### Data rows
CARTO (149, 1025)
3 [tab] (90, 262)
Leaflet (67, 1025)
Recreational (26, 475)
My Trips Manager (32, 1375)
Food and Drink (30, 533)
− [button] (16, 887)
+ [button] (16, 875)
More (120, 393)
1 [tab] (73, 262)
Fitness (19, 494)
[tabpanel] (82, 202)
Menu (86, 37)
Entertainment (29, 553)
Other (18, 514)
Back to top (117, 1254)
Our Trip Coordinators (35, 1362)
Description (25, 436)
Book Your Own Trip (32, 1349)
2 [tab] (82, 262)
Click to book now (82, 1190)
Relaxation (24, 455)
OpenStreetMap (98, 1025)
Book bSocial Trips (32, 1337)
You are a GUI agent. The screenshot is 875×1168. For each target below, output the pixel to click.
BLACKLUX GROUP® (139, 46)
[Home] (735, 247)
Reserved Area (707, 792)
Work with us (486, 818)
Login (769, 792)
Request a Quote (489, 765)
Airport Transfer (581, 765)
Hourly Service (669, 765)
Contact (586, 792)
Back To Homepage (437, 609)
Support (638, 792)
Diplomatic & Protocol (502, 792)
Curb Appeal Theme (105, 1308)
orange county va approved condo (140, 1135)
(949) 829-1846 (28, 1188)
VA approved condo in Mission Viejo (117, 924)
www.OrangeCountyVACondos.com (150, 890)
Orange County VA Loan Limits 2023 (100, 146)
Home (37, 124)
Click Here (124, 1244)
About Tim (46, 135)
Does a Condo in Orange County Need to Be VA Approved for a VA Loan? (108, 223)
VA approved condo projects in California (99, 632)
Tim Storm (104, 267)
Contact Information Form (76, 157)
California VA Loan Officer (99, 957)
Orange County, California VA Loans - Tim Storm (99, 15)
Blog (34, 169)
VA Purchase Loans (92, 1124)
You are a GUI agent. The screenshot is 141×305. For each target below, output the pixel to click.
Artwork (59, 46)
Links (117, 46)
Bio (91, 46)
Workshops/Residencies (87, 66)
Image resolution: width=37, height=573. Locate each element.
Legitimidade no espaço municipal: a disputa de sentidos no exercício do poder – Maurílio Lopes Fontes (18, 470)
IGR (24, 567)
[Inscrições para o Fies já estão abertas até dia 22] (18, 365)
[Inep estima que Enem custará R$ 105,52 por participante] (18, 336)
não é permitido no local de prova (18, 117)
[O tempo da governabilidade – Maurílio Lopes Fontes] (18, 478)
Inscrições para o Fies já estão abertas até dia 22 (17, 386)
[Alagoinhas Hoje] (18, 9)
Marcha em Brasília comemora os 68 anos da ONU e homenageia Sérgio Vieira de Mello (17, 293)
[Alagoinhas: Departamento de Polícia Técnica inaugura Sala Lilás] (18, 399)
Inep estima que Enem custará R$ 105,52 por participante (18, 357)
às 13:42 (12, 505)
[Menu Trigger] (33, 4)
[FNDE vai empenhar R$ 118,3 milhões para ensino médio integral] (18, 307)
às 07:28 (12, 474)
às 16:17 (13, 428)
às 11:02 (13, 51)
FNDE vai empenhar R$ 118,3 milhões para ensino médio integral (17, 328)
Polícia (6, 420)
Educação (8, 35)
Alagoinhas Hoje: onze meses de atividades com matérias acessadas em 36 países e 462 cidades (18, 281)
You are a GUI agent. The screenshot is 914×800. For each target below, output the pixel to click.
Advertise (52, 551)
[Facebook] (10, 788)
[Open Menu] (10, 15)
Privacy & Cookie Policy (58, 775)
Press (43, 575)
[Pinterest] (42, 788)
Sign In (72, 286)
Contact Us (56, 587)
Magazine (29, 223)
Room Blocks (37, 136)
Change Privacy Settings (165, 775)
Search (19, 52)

### Description of the task
Number every one of the rows above in a list, leaving out any blank lines.

### Task answer
1. CARTO (149, 1025)
2. 3 [tab] (90, 262)
3. Leaflet (67, 1025)
4. Recreational (26, 475)
5. My Trips Manager (32, 1375)
6. Food and Drink (30, 533)
7. − [button] (16, 887)
8. + [button] (16, 875)
9. More (120, 393)
10. 1 [tab] (73, 262)
11. Fitness (19, 494)
12. [tabpanel] (82, 202)
13. Menu (86, 37)
14. Entertainment (29, 553)
15. Other (18, 514)
16. Back to top (117, 1254)
17. Our Trip Coordinators (35, 1362)
18. Description (25, 436)
19. Book Your Own Trip (32, 1349)
20. 2 [tab] (82, 262)
21. Click to book now (82, 1190)
22. Relaxation (24, 455)
23. OpenStreetMap (98, 1025)
24. Book bSocial Trips (32, 1337)
25. You are a GUI agent. The screenshot is 875×1168. For each target below, output the pixel to click.
26. BLACKLUX GROUP® (139, 46)
27. [Home] (735, 247)
28. Reserved Area (707, 792)
29. Work with us (486, 818)
30. Login (769, 792)
31. Request a Quote (489, 765)
32. Airport Transfer (581, 765)
33. Hourly Service (669, 765)
34. Contact (586, 792)
35. Back To Homepage (437, 609)
36. Support (638, 792)
37. Diplomatic & Protocol (502, 792)
38. Curb Appeal Theme (105, 1308)
39. orange county va approved condo (140, 1135)
40. (949) 829-1846 (28, 1188)
41. VA approved condo in Mission Viejo (117, 924)
42. www.OrangeCountyVACondos.com (150, 890)
43. Orange County VA Loan Limits 2023 (100, 146)
44. Home (37, 124)
45. Click Here (124, 1244)
46. About Tim (46, 135)
47. Does a Condo in Orange County Need to Be VA Approved for a VA Loan? (108, 223)
48. VA approved condo projects in California (99, 632)
49. Tim Storm (104, 267)
50. Contact Information Form (76, 157)
51. California VA Loan Officer (99, 957)
52. Orange County, California VA Loans - Tim Storm (99, 15)
53. Blog (34, 169)
54. VA Purchase Loans (92, 1124)
55. You are a GUI agent. The screenshot is 141×305. For each target below, output the pixel to click.
56. Artwork (59, 46)
57. Links (117, 46)
58. Bio (91, 46)
59. Workshops/Residencies (87, 66)
60. Image resolution: width=37, height=573. Locate each element.
61. Legitimidade no espaço municipal: a disputa de sentidos no exercício do poder – Maurílio Lopes Fontes (18, 470)
62. IGR (24, 567)
63. [Inscrições para o Fies já estão abertas até dia 22] (18, 365)
64. [Inep estima que Enem custará R$ 105,52 por participante] (18, 336)
65. não é permitido no local de prova (18, 117)
66. [O tempo da governabilidade – Maurílio Lopes Fontes] (18, 478)
67. Inscrições para o Fies já estão abertas até dia 22 (17, 386)
68. [Alagoinhas Hoje] (18, 9)
69. Marcha em Brasília comemora os 68 anos da ONU e homenageia Sérgio Vieira de Mello (17, 293)
70. [Alagoinhas: Departamento de Polícia Técnica inaugura Sala Lilás] (18, 399)
71. Inep estima que Enem custará R$ 105,52 por participante (18, 357)
72. às 13:42 (12, 505)
73. [Menu Trigger] (33, 4)
74. [FNDE vai empenhar R$ 118,3 milhões para ensino médio integral] (18, 307)
75. às 07:28 (12, 474)
76. às 16:17 (13, 428)
77. às 11:02 (13, 51)
78. FNDE vai empenhar R$ 118,3 milhões para ensino médio integral (17, 328)
79. Polícia (6, 420)
80. Educação (8, 35)
81. Alagoinhas Hoje: onze meses de atividades com matérias acessadas em 36 países e 462 cidades (18, 281)
82. You are a GUI agent. The screenshot is 914×800. For each target below, output the pixel to click.
83. Advertise (52, 551)
84. [Facebook] (10, 788)
85. [Open Menu] (10, 15)
86. Privacy & Cookie Policy (58, 775)
87. Press (43, 575)
88. [Pinterest] (42, 788)
89. Sign In (72, 286)
90. Contact Us (56, 587)
91. Magazine (29, 223)
92. Room Blocks (37, 136)
93. Change Privacy Settings (165, 775)
94. Search (19, 52)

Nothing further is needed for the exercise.